George School Trolley Stop Opens

The George School trolley line lasts from 1900 to 1922, when it goes out of business due to increased reliance on automobiles. At their height, interurban trolleys connect the school with Bristol, Yardley, and Doylestown, from which passengers can make connections—to New Hope, Trenton, and beyond at Yardley and to Philadelphia, Willow Grove, and Easton (which connects to Allentown, Reading, and the Delaware Water Gap) at Doylestown. Despite the trolley’s relatively short lifespan, it plays a vivid role. Two student accounts:

Mildred Miller Stapler ’20 recalls that attempts to play hooky by her sister, Elizabeth ’18, and her boyfriend, Norman Stabler ’19, are complicated after George Walton rules that cars used by day students to commute to school cannot be used for social outings. Instead, the group rides the trolley to the Willow Grove Amusement Park via Doylestown—a long ride.

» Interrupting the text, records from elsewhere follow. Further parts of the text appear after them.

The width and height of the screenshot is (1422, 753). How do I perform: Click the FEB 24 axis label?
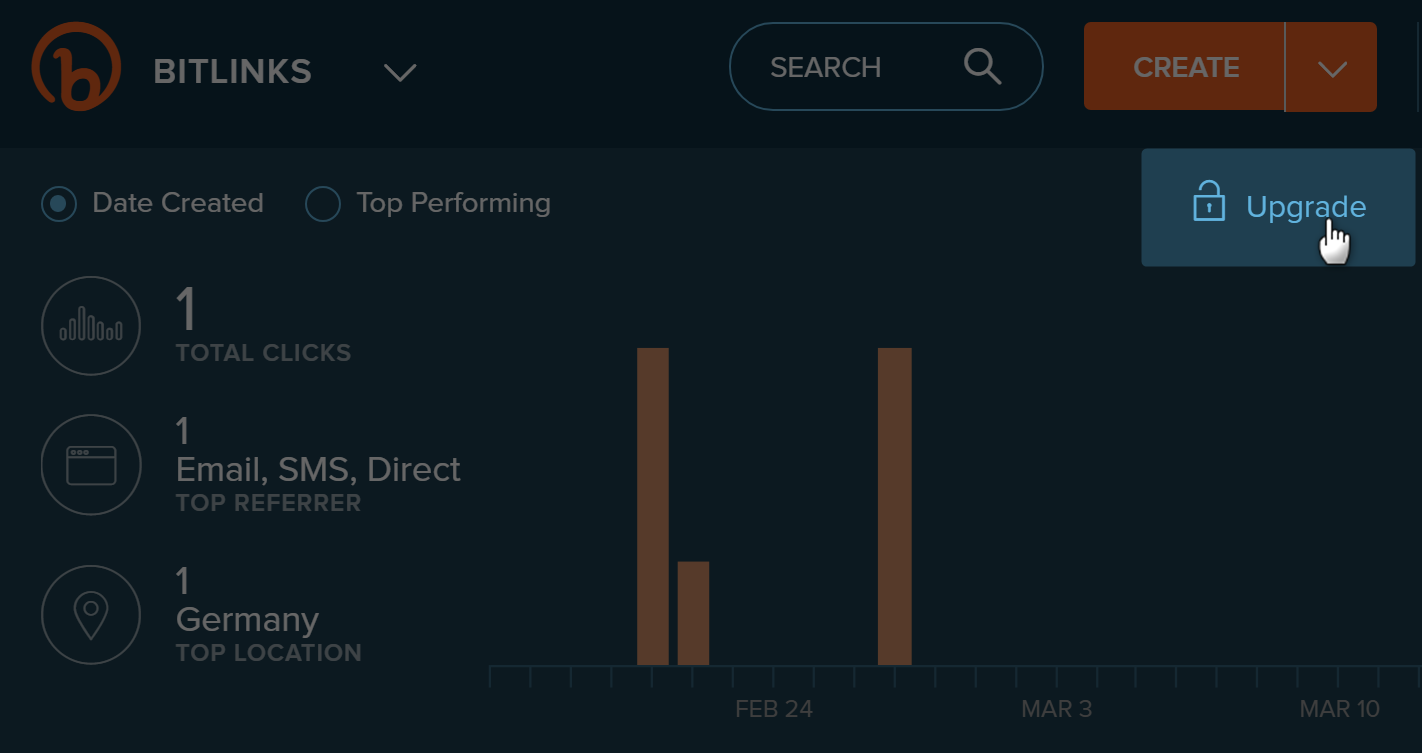click(x=774, y=709)
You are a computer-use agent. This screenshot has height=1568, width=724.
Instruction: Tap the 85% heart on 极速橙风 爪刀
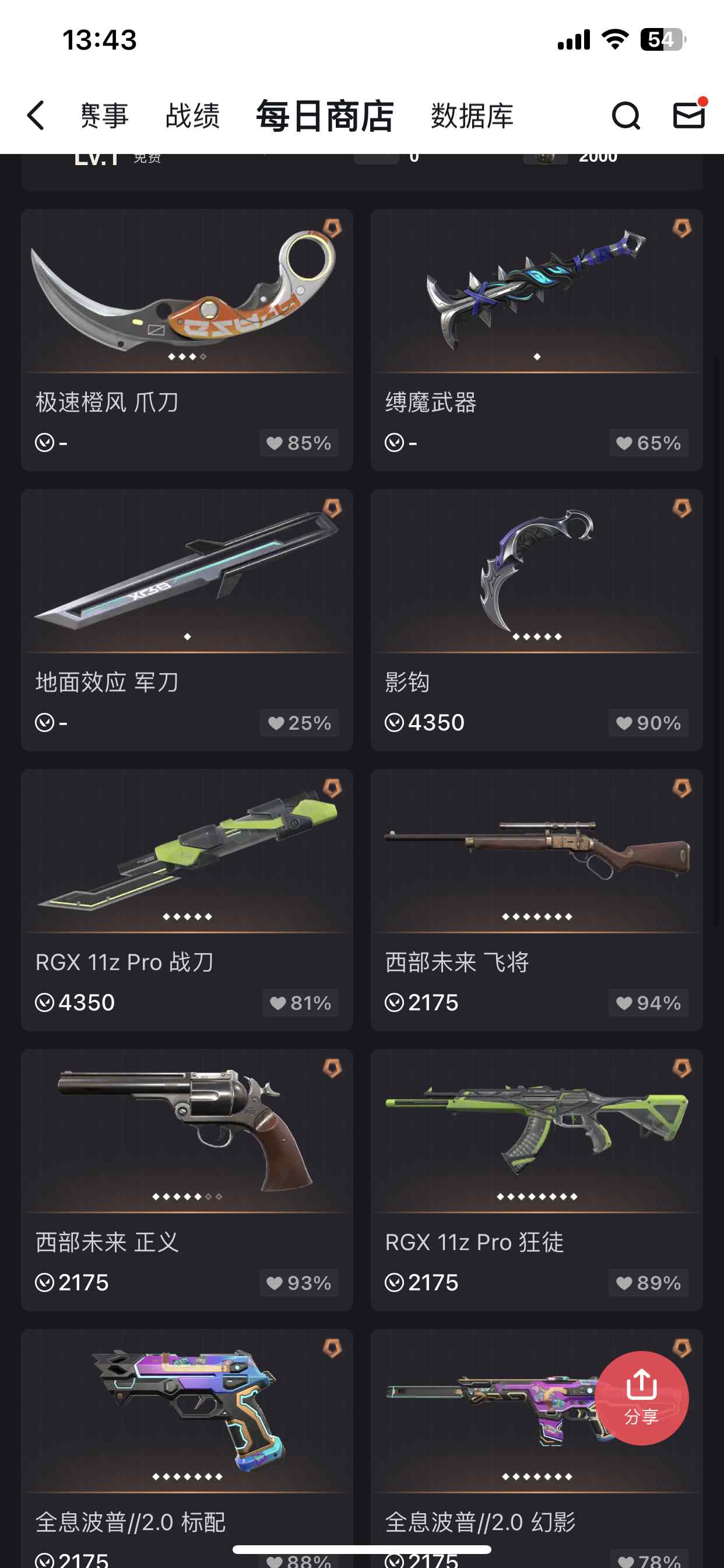pos(298,443)
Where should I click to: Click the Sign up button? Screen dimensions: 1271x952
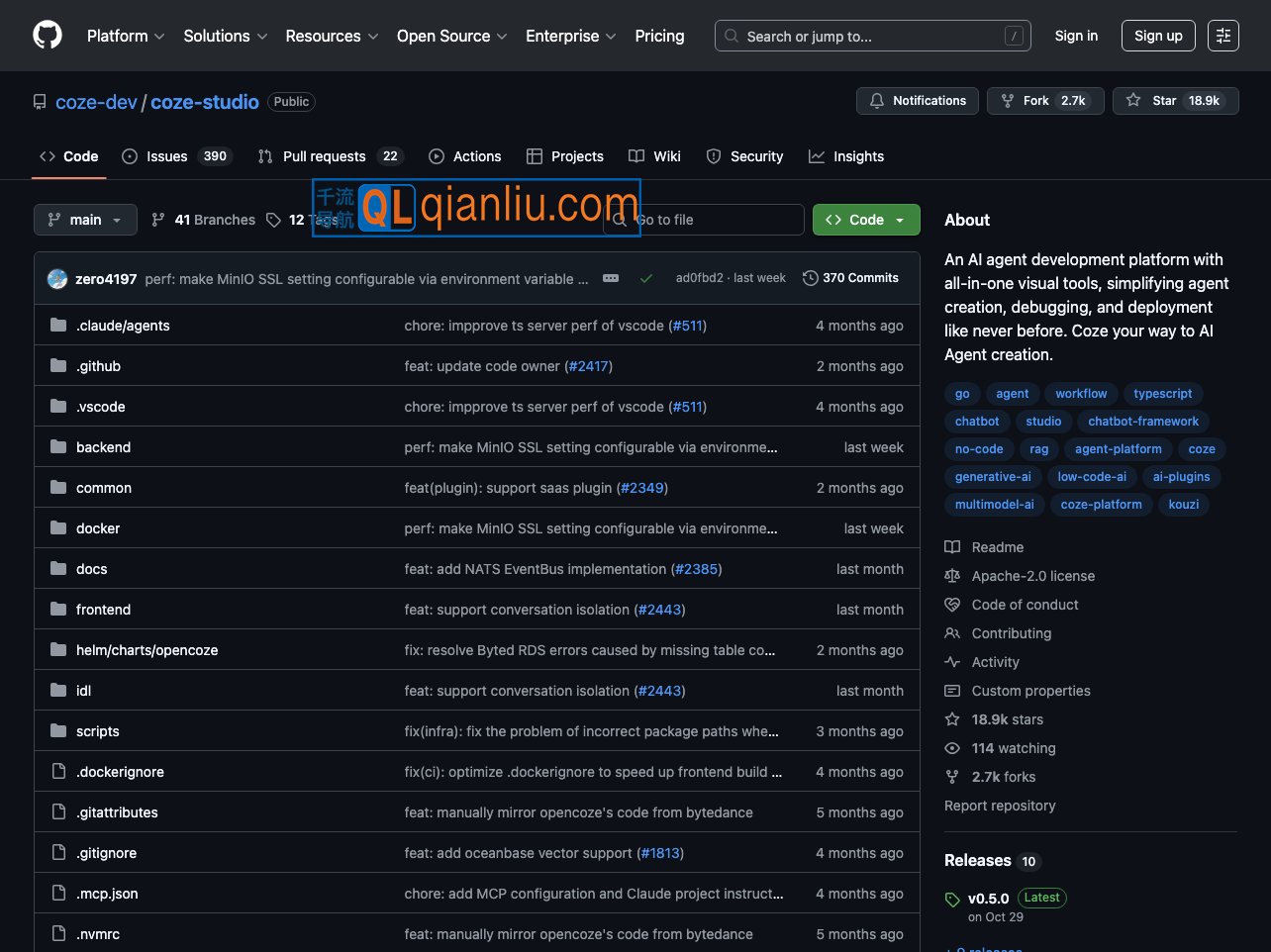pyautogui.click(x=1158, y=36)
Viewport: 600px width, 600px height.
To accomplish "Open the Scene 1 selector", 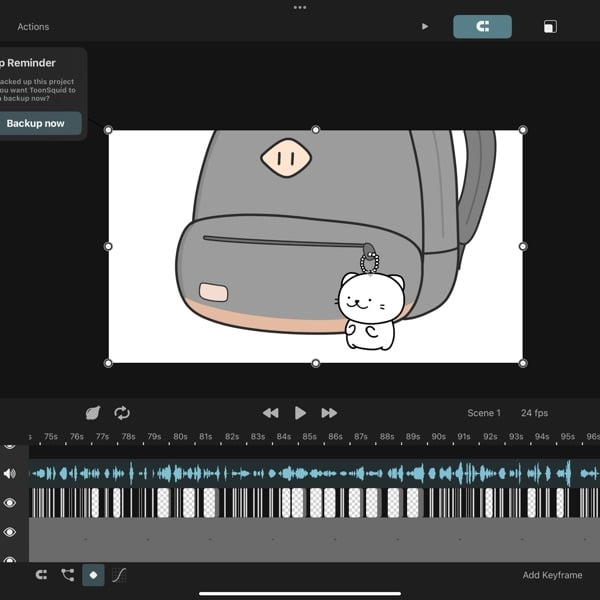I will tap(484, 413).
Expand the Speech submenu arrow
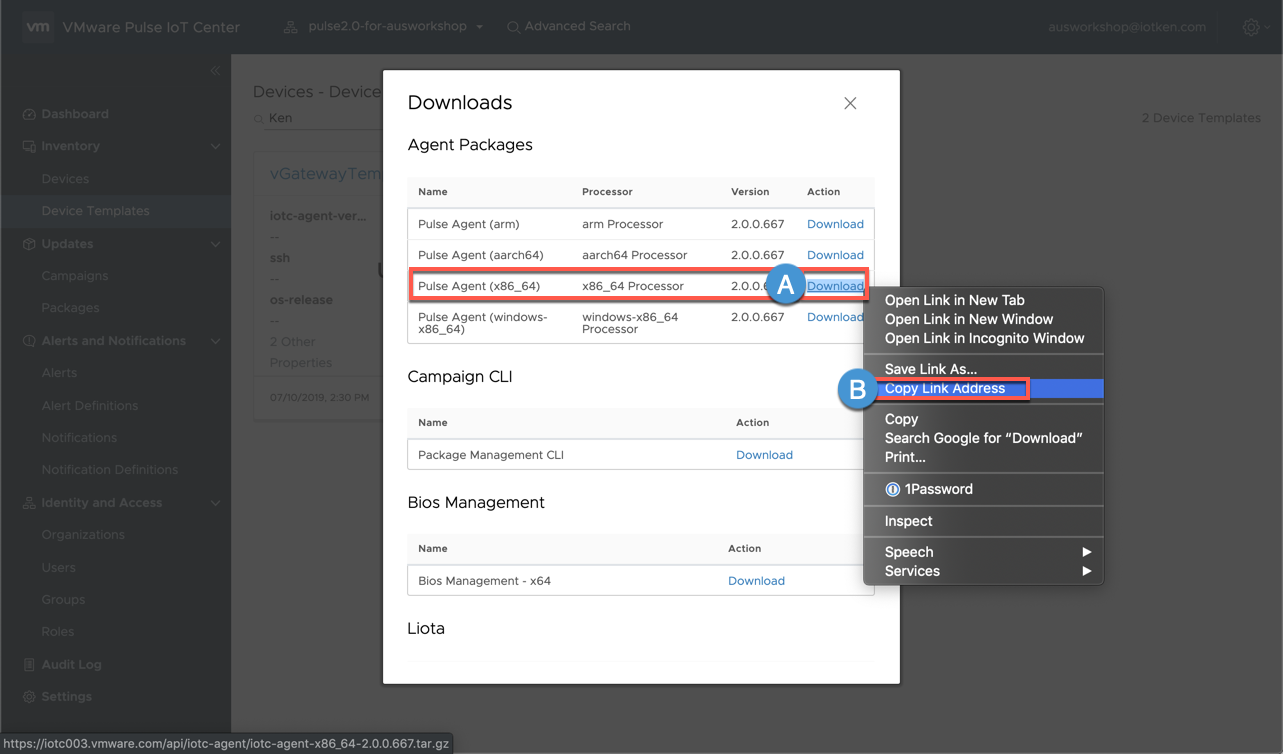 tap(1086, 552)
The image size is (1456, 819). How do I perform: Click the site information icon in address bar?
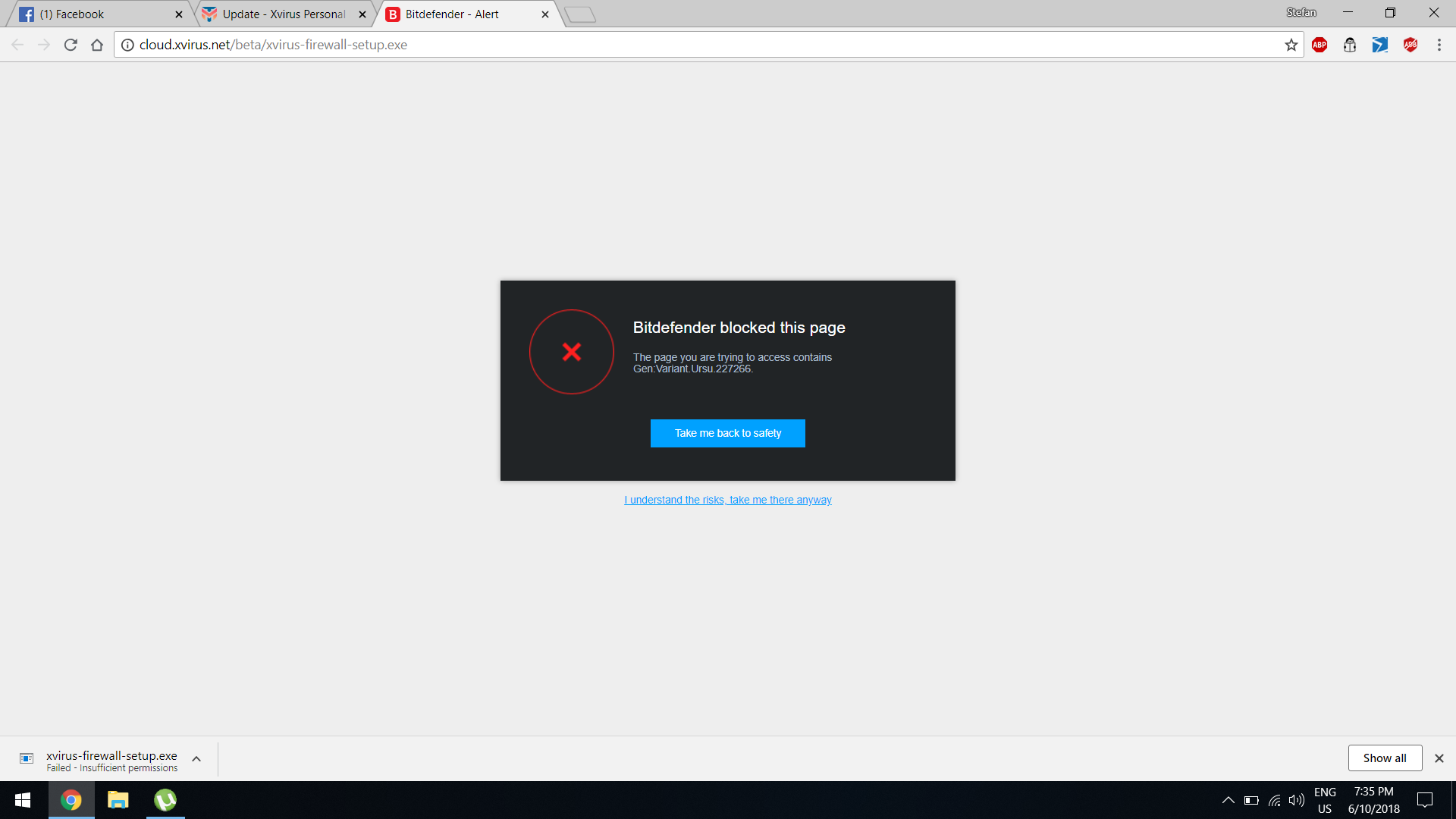click(127, 45)
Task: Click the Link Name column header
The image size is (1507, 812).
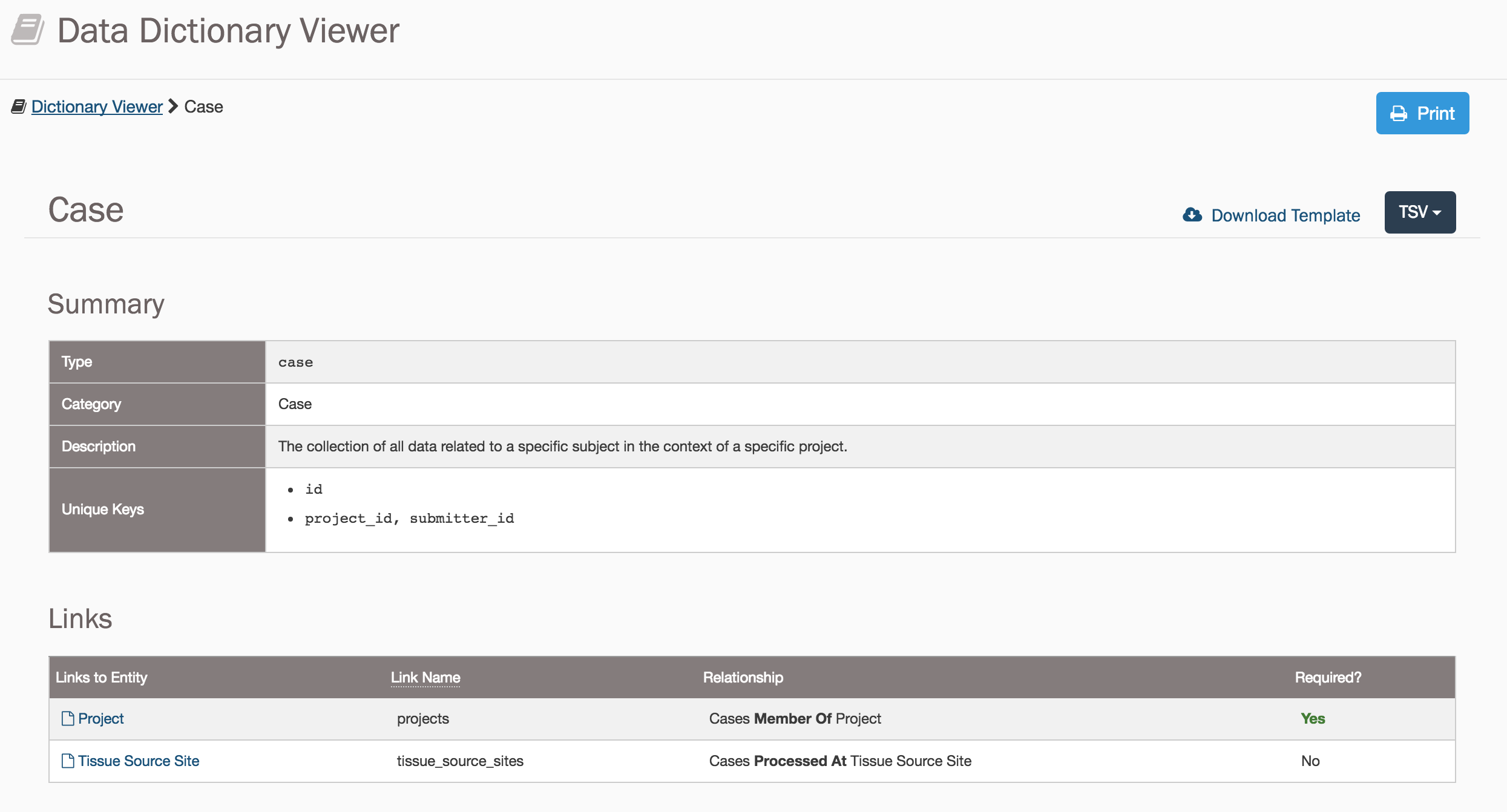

On campus, boys (but not girls) are free to meet the evening Newtown-Bristol trolley, which goes right past the door of Mrs. Goodnoe (owner of a Newtown farm and general store famous for its ice cream), making it easy for her to place prepaid evening snacks for George School students on board. Once the food is on campus, boys face a challenge delivering it to the girls, who can’t leave Main building (which the boys can’t enter). There are many reports of baskets lowered from windows, with faculty members seeing or choosing not to see.

Bill Shoemaker ’20 recalls one occasion when, after returning late and getting no response to his discreet signals, he throws a quart of ice cream through the window of Frances Brown Harkins ’21 and Dorothy Smith Aldrich ’20. Although he assumes its noisy arrival will get the girls’ attention, he is wrong. In his words, “Dot Smith woke up sometime during the night feeling a degree of moisture which she had not committed.”